The headquarters of the China Land and Economics Corporation was a shimmering tower of glass and white granite. The lobby contained a photographic exhibit of the conglomerate’s many ventures: dams holding back treacherous rivers, satellites hurtling through space, munitions coming off an assembly line, thousands of workers manufacturing tennis shoes, wholesome peasants using modern equipment to increase farm productivity, doctors prescribing medicines to smiling mothers and their children. In the center of the lobby, glass and chrome cases highlighted different divisions and subsidiaries of the China Land and Economics Corporation. The Ten Thousand Clouds Company manufactured parkas, rain hats, and galoshes; the Time Today Company created Chinese-red clocks that showed the minute and hour hands as the arms of prominent politicians; the Panda Brand Pharmaceutical Company packaged ginseng, herbal powders, dried flowers, and shredded deer antlers.

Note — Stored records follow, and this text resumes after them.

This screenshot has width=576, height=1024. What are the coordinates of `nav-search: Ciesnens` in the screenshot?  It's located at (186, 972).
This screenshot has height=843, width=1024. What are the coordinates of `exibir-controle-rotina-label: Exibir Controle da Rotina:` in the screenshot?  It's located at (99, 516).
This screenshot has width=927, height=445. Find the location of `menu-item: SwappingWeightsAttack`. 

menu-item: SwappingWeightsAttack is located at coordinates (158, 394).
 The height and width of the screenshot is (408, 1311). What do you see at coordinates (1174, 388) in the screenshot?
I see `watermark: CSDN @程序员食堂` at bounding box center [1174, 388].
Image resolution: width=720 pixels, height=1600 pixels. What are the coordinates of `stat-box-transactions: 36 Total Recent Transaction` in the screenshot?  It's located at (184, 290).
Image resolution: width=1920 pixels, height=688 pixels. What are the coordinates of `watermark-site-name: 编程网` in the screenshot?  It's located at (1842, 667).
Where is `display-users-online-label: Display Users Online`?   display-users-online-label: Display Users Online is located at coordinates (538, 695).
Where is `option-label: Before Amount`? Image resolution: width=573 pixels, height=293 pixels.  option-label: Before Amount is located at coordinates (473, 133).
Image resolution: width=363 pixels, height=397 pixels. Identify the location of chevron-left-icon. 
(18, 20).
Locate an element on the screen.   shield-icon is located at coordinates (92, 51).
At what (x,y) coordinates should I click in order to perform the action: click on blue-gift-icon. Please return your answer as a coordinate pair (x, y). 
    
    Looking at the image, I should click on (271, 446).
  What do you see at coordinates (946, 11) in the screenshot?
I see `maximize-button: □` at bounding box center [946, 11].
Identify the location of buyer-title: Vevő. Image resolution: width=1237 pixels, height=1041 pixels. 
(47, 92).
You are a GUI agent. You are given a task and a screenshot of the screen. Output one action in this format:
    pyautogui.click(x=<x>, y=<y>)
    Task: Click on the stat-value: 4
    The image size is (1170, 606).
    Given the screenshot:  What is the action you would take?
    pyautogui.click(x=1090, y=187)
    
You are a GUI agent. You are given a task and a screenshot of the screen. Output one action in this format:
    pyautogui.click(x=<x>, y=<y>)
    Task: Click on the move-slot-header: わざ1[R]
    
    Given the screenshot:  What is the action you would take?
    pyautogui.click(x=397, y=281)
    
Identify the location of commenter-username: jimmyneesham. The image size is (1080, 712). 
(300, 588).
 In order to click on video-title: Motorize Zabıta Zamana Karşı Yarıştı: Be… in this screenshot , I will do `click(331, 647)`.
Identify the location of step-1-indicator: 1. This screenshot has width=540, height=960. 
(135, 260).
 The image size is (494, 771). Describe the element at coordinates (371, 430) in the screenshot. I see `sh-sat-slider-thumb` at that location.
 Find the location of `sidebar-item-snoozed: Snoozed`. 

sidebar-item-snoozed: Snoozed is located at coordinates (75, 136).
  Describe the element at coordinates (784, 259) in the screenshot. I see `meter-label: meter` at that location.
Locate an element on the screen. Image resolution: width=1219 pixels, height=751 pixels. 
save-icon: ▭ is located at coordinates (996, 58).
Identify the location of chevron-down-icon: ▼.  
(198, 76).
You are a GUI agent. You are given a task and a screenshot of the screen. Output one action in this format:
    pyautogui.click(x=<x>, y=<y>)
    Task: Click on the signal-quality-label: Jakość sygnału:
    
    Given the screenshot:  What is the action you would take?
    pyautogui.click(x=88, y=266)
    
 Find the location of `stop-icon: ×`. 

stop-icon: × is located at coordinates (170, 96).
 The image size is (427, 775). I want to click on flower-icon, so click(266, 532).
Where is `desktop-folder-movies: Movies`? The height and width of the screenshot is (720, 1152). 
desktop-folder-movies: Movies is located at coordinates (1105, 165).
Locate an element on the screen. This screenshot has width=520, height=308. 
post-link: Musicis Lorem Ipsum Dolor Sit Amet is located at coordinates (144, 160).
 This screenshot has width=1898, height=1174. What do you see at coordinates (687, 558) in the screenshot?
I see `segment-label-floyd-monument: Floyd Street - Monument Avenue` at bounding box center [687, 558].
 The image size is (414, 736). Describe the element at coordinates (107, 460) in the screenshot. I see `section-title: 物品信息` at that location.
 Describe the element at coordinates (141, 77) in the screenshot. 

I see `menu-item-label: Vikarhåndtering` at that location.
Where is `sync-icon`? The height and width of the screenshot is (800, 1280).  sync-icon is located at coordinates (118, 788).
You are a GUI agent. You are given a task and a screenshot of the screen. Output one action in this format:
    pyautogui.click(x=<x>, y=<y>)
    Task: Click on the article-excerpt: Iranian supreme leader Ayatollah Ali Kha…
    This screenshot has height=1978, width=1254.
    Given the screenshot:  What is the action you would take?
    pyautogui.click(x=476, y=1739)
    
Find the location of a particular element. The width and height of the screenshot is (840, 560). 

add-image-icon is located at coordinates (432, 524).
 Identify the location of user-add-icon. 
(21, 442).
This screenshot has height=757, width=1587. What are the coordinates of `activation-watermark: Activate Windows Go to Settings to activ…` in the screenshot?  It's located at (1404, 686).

David and Hulan were shown directly into Guang Mingyun’s elegant office. Streamlined rosewood furniture glowed warmly. Several large bouquets of tuberoses and rubellum lilies filled the room with their fragrance. The art on the walls—crimson canvases with ideograms rendered in stark black—provided a dramatic and thoroughly modern counterpoint to the view, which looked out over the bloodred walls of the Forbidden City.

“Huanying, huanying,” Guang Mingyun said as he stood to greet them. “Welcome, welcome.” He easily switched to flawless English.

“How do you do, Mr. Guang?” Hulan said. “Let me present to you Assistant United States Attorney David Stark.”